VISION
La educación es una acción que lleva implícita la intencionalidad del mejoramiento social progresivo que permite que el ser humano desarrolle y sea consciente de todas sus potencialidades. Es decir, la genuina educación es un aprendizaje abierto que va más allá de esquemas preconcebidos y que tiende a favorecer el desarrollo de la conciencia, la razón e inteligencia de cada educando y con estas cualidades el mejor desempeño de cada persona educada para llevar a cabo en lo posible su optima forma de vivir.
En pos de concebir esta pedagogía desarrolla su metodología tomando como centro la “persona” tanto el alumno como el maestro. Ofreciendo un camino desde lo más burdo a lo más sutil, (Sutras de Patanjali), marco teórico, inteligencias múltiples, inteligencia emocional, visualización de pensamiento (rutinas – mapas mentales y conceptuales- hábitos de mente), técnicas de creatividad, planificación de clases, principios básicos de neurociencia, desarrollo de la atención y concentración.


PRINCIPIOS

Siete principios para la introducción del yoga en la educación de suma importancia recordar:

I. Los profesores deberán formarse antes de pretender introducir el yoga en la escuela. Deberán haber obtenido un certificado expedido por un organismo competente en este ámbito concreto. Sería ideal que las Facultades de Formación del Profesorado (en sus cursos de capacitación didáctica en las diferentes especialidades) propusieran una formación de este tipo a los futuros enseñantes.
II. La relajación es previa a una atención de calidad. No debería durar más de 5 o 6 minutos. Debería consistir esencialmente en una toma de conciencia sistemática del entorno, del cuerpo y de la respiración, es aconsejable limitar la utilización de imágenes interiores.

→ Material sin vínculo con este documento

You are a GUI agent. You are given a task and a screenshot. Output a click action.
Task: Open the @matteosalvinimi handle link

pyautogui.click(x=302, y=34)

III. En los jóvenes en edad escolar, no se deben introducir ni la retención ni la modificación del ritmo respiratorio. La simple toma de conciencia de la respiración conlleva una regularización de las fases respiratorias y en consecuencia, tranquilidad emocional.


IV. Los ejercicios de yoga postural y/o de desarrollo de la atención y de la concentración deben adaptarse al nivel de edad y de comprensión de los alumnos, lo que supone una gran agilidad de observación por parte de los enseñantes.


V. El PI no atiende ni la espiritualidad ni la religión. Actúa para conducir a los protagonistas de la educación a comportamientos más correctos y más adecuados al objetivo final de la escuela, que es el de aprender mejor en un ambiente agradable.


VI. Hacemos de la rehabilitación del silencio un elemento favorable para la relación interpersonal, la calidad del aprendizaje y el conocimiento de uno mismo.


VII. Estamos abiertos a un yoga adaptado a las exigencias de la escuela, sin dejar por ello de dar para cada ejercicio propuesto la referencia a la tradición yóguica.


Estos son los principios que preconiza el Yoga en la Educación, principios fundamentados en la ciencia y la tradición. Estas recomendaciones nos parecen importantes para hacer que el uso del yoga sea aceptable por todos los implicados en el proceso educativo.

MISION
Nuestro objetivo es utilizar la práctica del yoga en el ámbito educativo con el fin de desarrollar las potencialidades de los niños y jóvenes de la nueva generación. El yoga en la educación contribuye al desarrollo del ser humano en su totalidad. El deseo de dar respuesta a los interrogantes educativos crea en los docentes y educadores la necesidad de transformar la forma de enseñar y crear nuevas sinergias, en consonancia con el momento en que vivimos. Las técnicas de yoga en el aula despiertan el entusiasmo por aprender, estimulan el cerebro, favorecen la confianza en uno mismo, las habilidades sociales y el bienestar en general. Además de potenciar la creatividad, estimular la atención y concentración, focalizando la mente, desarrollando  hábitos de mente, la inteligencia emocional entre otras inteligencias múltiples.